■ **Provided entries**
::::

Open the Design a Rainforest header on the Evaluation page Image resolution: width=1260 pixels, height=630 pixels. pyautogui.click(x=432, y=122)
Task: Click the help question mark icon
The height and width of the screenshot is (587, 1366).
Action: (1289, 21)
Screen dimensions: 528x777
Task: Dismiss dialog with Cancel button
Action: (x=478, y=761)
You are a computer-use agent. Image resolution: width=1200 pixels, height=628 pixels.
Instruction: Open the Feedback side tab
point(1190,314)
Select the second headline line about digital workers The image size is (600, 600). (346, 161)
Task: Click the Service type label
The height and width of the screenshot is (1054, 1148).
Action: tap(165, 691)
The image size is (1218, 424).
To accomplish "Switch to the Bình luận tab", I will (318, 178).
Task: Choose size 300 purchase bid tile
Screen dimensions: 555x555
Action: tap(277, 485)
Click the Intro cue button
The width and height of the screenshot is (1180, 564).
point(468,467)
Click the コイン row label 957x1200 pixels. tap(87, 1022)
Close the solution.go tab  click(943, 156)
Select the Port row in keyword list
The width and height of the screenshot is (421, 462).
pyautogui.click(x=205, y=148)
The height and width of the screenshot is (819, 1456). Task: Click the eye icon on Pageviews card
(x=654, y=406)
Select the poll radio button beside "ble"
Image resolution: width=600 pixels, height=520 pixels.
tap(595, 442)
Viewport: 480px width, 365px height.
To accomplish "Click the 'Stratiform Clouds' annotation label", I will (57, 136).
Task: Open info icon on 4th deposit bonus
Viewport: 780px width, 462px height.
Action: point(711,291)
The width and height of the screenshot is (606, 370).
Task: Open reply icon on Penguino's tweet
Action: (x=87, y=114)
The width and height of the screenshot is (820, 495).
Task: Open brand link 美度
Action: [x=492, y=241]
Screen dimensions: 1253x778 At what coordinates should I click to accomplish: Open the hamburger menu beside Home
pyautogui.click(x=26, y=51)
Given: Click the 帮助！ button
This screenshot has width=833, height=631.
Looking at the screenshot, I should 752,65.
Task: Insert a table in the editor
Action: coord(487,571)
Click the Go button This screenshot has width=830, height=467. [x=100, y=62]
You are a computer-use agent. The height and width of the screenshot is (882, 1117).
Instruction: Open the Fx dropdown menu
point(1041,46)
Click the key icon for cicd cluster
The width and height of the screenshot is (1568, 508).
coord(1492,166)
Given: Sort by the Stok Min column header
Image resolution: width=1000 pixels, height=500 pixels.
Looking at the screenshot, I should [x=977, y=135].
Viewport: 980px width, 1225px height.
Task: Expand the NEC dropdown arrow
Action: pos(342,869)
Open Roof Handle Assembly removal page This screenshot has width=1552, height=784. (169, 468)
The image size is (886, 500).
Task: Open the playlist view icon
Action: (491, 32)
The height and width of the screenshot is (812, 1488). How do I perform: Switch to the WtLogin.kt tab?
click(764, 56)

::::

■ **Task to complete**
Whenever the word "Select" occurs in a line of the records, that line counts once; state the total alone.

■ **Response to the task**
3